Defakasi sering dan berair (fase akut)
Perubahan warna feses.
Nyeri abdomen tiba-tiba, kram.
Tujuan :
1. Klien akan melaporkan penurunan frekuensi defakasi, konsistensi
kembali normal.
2. Klien akan mampumengidentifikasi/menghindari faktor pemberat.
Intervensi :
1. Observasi dan catat ferkuensi defakasi, karekteristik, jumlah dan
faktor pencetus.
Rasional : Membantu membedakan penyakit individu dan
mengkaji beratnya episode.
2. Tingkatkan tirah baring, berikan alat-alat disamping tempat tidur.
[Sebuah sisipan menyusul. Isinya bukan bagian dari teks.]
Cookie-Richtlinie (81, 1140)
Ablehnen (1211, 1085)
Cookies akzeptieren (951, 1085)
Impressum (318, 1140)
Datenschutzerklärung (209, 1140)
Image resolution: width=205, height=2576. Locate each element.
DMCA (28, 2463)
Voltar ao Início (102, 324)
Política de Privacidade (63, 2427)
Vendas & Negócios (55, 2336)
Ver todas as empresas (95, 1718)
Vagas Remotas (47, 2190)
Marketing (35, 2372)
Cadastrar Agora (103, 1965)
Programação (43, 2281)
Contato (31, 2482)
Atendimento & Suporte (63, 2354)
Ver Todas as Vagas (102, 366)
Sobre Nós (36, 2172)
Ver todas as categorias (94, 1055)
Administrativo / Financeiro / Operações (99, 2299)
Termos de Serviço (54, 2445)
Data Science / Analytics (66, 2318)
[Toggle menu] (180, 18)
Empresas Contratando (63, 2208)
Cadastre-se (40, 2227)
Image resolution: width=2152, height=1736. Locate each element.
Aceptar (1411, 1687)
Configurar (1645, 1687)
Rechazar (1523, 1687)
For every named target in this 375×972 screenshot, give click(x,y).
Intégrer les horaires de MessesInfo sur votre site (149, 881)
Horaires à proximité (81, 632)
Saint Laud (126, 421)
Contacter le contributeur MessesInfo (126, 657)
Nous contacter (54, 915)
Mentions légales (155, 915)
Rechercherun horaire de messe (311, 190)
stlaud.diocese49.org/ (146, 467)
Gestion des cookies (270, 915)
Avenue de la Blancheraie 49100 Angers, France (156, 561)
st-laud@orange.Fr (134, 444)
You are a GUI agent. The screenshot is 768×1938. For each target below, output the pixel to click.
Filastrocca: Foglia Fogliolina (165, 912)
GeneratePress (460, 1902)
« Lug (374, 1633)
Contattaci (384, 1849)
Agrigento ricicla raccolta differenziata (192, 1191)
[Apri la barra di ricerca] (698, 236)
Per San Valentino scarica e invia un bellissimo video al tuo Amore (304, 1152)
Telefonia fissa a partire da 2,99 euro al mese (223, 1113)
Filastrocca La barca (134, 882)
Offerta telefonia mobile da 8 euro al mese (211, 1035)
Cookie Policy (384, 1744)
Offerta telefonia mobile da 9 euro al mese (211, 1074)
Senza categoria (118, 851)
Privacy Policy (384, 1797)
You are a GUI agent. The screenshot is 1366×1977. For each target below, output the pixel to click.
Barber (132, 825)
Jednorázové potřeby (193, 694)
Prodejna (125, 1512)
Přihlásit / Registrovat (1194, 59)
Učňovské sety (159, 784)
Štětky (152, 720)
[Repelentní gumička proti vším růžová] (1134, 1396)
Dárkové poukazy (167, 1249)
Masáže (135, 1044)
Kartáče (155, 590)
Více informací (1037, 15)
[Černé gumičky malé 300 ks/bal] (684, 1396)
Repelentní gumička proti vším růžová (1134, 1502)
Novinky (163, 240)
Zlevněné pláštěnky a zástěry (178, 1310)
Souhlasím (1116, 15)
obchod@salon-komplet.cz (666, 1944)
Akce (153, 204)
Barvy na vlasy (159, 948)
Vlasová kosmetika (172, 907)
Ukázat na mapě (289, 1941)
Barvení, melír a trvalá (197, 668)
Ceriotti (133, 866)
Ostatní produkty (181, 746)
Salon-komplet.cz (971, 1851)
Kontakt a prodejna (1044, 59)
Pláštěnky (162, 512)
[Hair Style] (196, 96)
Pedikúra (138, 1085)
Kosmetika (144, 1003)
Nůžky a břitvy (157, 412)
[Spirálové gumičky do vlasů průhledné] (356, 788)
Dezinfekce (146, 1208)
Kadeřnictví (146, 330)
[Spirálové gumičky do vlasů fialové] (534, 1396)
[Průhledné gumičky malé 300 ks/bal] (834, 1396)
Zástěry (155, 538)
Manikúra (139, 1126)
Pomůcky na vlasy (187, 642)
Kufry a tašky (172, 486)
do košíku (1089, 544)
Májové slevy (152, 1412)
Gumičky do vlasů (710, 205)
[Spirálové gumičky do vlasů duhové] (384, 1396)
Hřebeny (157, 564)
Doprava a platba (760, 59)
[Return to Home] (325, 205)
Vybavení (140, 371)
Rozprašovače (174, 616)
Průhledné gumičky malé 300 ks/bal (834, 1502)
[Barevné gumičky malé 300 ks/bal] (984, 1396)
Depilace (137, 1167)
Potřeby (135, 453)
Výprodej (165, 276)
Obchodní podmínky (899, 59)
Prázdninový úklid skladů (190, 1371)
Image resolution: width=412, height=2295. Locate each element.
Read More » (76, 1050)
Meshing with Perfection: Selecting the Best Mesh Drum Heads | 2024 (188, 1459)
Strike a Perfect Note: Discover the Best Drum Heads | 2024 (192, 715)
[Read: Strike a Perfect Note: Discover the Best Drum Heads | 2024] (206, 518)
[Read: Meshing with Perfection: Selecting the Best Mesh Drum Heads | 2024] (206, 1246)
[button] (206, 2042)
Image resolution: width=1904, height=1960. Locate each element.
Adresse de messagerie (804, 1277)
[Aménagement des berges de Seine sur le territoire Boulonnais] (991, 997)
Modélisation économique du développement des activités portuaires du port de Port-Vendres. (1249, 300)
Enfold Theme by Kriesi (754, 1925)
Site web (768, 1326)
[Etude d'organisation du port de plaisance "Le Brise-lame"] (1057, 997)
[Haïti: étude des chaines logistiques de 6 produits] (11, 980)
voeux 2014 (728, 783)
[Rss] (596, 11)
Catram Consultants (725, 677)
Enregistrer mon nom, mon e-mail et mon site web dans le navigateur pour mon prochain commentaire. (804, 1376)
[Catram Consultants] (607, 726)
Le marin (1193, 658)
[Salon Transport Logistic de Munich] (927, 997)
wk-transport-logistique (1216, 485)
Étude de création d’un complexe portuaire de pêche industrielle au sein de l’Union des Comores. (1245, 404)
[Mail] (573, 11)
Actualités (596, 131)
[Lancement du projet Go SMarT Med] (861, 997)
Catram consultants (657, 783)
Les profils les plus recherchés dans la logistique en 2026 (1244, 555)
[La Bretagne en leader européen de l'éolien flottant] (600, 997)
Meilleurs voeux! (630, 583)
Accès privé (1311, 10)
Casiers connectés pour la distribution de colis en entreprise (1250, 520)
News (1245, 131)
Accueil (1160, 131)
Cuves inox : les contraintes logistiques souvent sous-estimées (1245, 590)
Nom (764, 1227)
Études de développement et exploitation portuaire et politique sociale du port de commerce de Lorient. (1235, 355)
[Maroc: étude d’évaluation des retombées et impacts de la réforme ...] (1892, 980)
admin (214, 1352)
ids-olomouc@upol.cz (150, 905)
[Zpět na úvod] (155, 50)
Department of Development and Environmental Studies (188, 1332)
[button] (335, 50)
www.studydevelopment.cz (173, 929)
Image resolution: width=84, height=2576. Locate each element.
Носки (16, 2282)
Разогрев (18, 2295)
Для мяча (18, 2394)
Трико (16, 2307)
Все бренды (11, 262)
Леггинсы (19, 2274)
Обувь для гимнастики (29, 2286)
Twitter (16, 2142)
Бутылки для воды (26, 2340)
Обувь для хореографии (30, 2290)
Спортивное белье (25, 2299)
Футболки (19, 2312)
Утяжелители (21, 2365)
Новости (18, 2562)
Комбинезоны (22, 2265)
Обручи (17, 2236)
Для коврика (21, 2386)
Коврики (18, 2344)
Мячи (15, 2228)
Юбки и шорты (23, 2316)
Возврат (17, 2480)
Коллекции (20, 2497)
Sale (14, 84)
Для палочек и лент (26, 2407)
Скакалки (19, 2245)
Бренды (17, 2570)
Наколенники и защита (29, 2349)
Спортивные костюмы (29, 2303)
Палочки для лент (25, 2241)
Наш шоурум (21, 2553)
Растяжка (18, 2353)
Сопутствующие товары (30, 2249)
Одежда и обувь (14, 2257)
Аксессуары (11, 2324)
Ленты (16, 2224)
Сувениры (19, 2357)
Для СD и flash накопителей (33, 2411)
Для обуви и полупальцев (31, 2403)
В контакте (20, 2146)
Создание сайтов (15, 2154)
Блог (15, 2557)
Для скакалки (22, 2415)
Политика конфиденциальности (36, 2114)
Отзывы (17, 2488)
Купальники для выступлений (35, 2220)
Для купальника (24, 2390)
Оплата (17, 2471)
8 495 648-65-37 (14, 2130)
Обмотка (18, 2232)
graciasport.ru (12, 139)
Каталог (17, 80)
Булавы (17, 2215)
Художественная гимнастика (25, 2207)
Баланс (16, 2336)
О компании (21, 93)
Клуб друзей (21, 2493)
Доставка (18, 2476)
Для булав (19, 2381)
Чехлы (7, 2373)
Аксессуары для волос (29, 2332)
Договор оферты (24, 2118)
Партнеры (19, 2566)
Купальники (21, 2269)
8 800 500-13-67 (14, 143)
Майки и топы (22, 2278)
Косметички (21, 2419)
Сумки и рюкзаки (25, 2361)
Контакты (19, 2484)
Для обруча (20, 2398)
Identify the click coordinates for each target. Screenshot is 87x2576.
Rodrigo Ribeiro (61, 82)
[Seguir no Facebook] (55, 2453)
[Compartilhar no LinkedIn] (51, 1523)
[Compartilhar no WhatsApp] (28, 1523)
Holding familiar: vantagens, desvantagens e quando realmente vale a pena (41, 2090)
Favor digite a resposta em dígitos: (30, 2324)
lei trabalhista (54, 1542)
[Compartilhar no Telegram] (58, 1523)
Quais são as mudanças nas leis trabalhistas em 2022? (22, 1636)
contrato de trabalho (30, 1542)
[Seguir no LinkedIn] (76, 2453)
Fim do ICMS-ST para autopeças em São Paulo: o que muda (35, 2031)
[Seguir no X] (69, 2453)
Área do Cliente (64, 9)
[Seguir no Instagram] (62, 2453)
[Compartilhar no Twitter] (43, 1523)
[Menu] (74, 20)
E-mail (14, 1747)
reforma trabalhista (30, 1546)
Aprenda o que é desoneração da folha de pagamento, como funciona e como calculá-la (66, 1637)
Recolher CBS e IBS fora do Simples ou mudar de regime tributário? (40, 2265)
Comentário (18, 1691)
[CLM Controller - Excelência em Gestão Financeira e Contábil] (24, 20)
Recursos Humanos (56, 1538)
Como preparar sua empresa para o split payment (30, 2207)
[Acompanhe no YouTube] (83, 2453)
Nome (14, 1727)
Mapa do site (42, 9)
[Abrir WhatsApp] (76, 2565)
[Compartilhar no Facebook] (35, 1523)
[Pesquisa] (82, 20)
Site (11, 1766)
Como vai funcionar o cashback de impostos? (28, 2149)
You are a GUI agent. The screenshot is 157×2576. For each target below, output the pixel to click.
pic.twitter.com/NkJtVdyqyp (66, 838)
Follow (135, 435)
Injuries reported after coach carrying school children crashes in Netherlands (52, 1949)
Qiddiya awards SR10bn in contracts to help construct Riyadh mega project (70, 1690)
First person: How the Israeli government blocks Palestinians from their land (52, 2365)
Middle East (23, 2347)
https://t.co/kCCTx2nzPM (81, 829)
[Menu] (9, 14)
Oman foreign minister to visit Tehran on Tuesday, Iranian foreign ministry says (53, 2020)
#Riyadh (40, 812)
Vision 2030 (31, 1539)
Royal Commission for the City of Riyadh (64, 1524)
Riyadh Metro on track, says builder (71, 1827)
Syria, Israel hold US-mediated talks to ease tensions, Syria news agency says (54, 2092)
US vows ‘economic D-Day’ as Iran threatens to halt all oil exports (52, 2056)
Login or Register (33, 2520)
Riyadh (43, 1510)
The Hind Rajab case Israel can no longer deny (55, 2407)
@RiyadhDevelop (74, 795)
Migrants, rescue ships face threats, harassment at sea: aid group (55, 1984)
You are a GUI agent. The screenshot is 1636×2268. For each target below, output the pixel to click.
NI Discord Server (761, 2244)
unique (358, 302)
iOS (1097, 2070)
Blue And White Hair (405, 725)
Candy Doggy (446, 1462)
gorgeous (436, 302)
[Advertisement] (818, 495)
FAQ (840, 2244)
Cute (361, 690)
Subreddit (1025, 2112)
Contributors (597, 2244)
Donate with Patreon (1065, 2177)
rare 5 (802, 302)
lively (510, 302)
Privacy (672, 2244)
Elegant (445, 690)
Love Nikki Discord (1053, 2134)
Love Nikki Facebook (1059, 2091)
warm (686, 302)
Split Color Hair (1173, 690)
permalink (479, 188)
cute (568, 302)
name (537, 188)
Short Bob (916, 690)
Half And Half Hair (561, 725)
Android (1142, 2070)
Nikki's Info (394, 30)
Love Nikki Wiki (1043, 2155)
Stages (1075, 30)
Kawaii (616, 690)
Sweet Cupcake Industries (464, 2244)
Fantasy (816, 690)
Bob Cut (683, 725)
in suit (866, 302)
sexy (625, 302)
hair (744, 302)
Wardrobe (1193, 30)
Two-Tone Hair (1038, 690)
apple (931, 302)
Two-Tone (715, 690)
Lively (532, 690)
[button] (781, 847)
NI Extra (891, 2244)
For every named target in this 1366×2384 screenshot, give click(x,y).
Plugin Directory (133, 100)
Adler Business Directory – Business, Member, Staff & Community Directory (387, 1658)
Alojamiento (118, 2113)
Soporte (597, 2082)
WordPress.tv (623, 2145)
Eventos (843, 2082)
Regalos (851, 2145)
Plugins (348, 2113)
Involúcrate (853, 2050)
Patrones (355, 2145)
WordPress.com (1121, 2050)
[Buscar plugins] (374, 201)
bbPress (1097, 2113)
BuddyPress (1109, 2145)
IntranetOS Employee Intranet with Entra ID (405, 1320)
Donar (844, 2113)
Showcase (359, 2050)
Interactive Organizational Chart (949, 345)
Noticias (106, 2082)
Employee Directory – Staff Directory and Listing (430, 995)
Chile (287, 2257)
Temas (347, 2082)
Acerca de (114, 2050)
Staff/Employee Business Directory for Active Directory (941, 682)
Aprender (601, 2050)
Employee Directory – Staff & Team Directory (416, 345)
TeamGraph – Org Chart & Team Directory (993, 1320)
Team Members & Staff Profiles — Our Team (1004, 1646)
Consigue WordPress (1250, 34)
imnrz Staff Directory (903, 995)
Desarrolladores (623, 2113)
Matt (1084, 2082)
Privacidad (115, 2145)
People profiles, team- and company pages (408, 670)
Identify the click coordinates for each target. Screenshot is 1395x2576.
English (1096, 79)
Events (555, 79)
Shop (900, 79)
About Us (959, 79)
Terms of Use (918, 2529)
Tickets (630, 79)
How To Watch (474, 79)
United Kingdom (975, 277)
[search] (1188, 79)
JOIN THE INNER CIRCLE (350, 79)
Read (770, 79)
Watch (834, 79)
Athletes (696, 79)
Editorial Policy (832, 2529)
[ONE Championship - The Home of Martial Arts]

Rasional : Istirahat menurunkan motalitas usus juga menurunkan
laju metabolisme bila infeksi atau perdarahan sebagai komplikasi.
Defakasi tiba-tiba dapat terjadi tanpa tanda dan dapat tidak
terkontrol, peningkatan resiko inkontinensia/jatuh bila alat-alat
tidak dalam jangkauan tangan
3. Buang feses dengan cepat dan berikan pengharum ruangan.
Rasional : Menurunkan bau tak sedap untuk menghindari rasa
malu klien.
4. Identifikasi makanan/cairan yang mencetuskan diare.
Rasional : Menghindari iritan dan meningkatkan istirahat usus.
5. Observasi demam, takhikardi, lethargi, leukositosis/leukopeni,
penurunan protein serum, ansietas dan kelesuan.
Rasional : Tanda toksik megakolon atau perforasi dan peritonitis
akan terjadi/telah terjadi memerlukan intervensi medik segera.
6. Kolaborasi dengan tim medis dalam pemberian :
a. Antikolinergik.
Rasional : Menurunkan motalitas/peristaltik GI dan
menurunkan sekresi digestif untuk menghilangkan kram dan
diare.
b. Steroid
Rasional : Diberikan untuk menurunkan proses inflamasi.
c. Antasida
Rasional : Menurunkan iritasi gaster, mencegah inflamasi dan
menurunkan resiko infeksi pada kolitis.
d. Antibiotik
Rasional : Mengobati infeksi supuratif lokal.